Extrait ::
C’est dans ces années de douleur, et quand il était submergé dans l’océan de l’amour, qu’il acheva le Mesnévi et qu’il composa le Divan, qui sont ses titres éternels.

Le Mesnévi n’a rien de didactique ni de doctrinal ; il est toute émotion, imagination, et ses vers exaltés semblent battre contre le ciel. Un petit groupe d’admirables idées y sont reprises à l’infini dans des milliers d’images ambiguës, énigmatiques, qui laissent beaucoup à la conjecture. Le lecteur doit chercher sa voie à travers les apologues, les dialogues, les interprétations coraniques, les subtilités métaphysiques, les sermons ; et les plus hautes difficultés y sont submergées sous un flot d’harmonie. C’est pour de tels poèmes qu’il a été dit : « Nous sommes reconnus par ceux de notre race, mais les autres hommes nous renient. » Le Mesnévi nous initie à l’absorption en Dieu ; comprenez-le comme une méthode d’extase. « Jusqu’ici, disait le poète, les Sénaï et les Férid-eddin Attar nous ont parlé des amants comme de deux êtres éternellement séparés ; mais nous prêchons l’amour qui brûle toutes les distinctions, toutes les destinées et qui de deux ne fait qu’un. Ce que nous avons dit repose sur l’idée de l’amour couronné…. » Quant au Divan, — une suite de poèmes dédiés, dans les enthousiasmes de l’intoxication et de la danse, à la mémoire de Chems-eddin, — l’amour, le vin et la beauté s’y présentent avec des couleurs si chaudes et dans des termes si troubles que souvent la même strophe damnera le pécheur et ravira les saints. Djelal-eddin le dicta tout entier sous l’influx du fou de génie qui continuait, même dans la mort, à le fasciner.

Consigne 1 ::
Indiquez si chacune des affirmations suivantes est conforme à l'extrait, en répondant par oui ou par non et en citant les mots décisifs du texte. (a) Le Mesnévi est présenté comme un ouvrage didactique. (b) Le Divan est une suite de poèmes dédiés à la mémoire de Chems-eddin. (c) Djelal-eddin a dicté le Divan tout entier.
Consigne 2 ::
D'après l'extrait, à quoi le Mesnévi nous initie-t-il ?

Données fournies ::
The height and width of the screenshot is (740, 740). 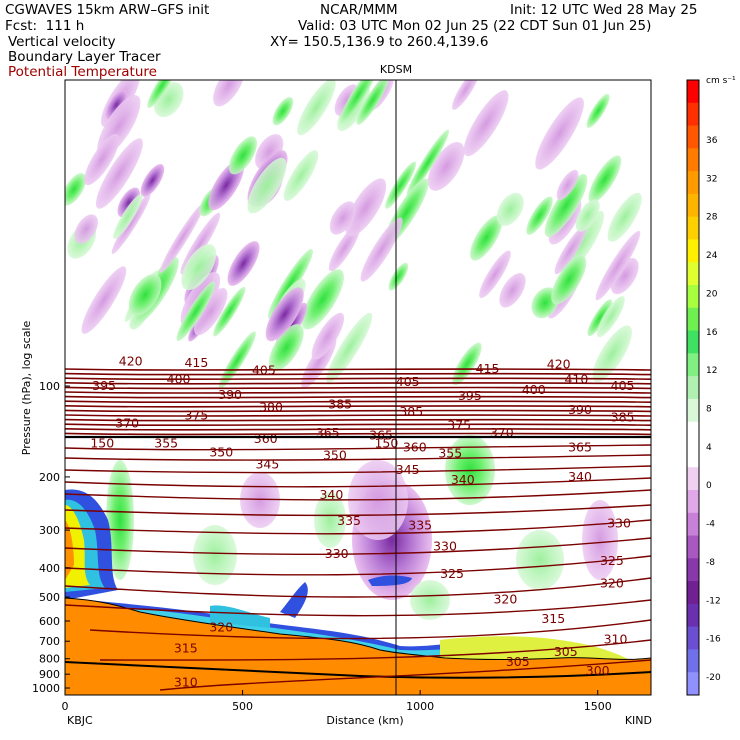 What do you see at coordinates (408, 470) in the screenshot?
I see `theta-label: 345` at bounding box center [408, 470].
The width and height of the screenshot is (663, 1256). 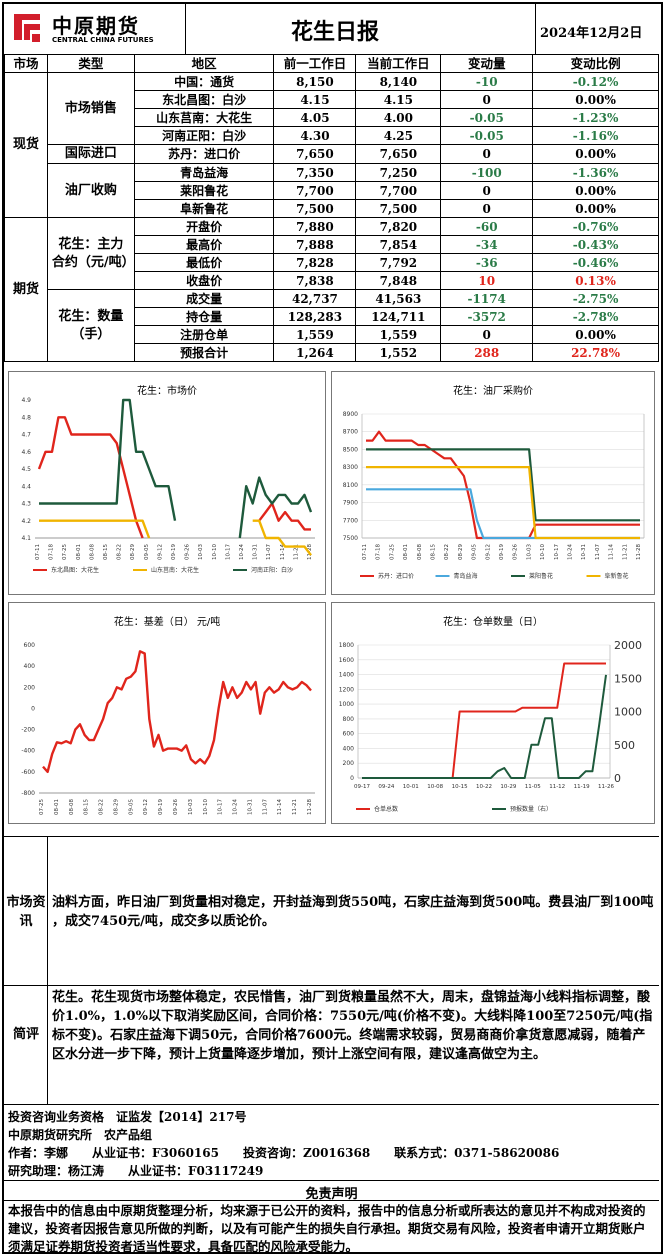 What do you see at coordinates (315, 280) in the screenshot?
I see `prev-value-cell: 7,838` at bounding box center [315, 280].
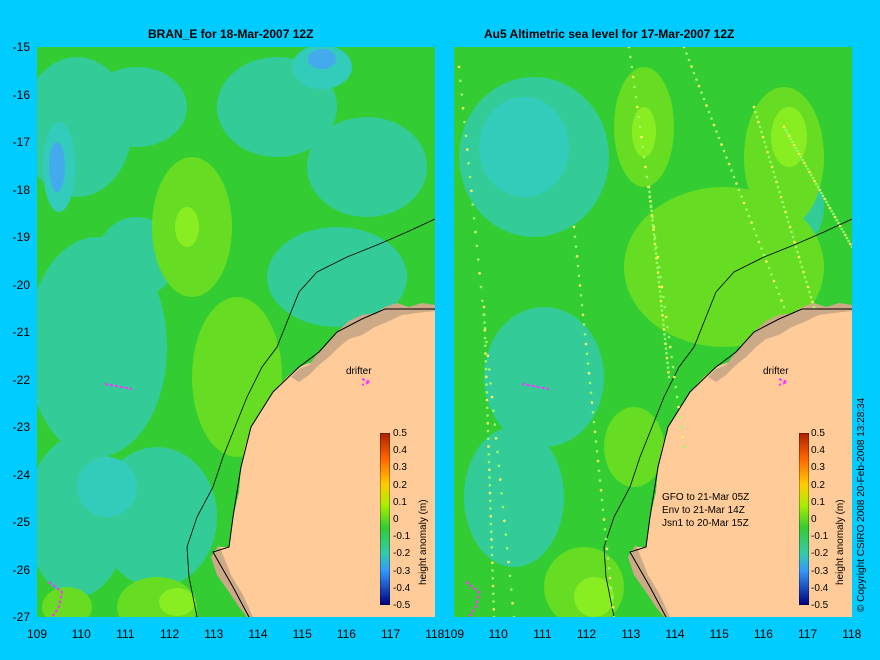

Corrigé 1 ::
(a) Non : « Le Mesnévi n’a rien de didactique ni de doctrinal ».
(b) Oui : « une suite de poèmes dédiés, dans les enthousiasmes de l’intoxication et de la danse, à la mémoire de Chems-eddin ».
(c) Oui : « Djelal-eddin le dicta tout entier ».

Corrigé 2 ::
À l'absorption en Dieu.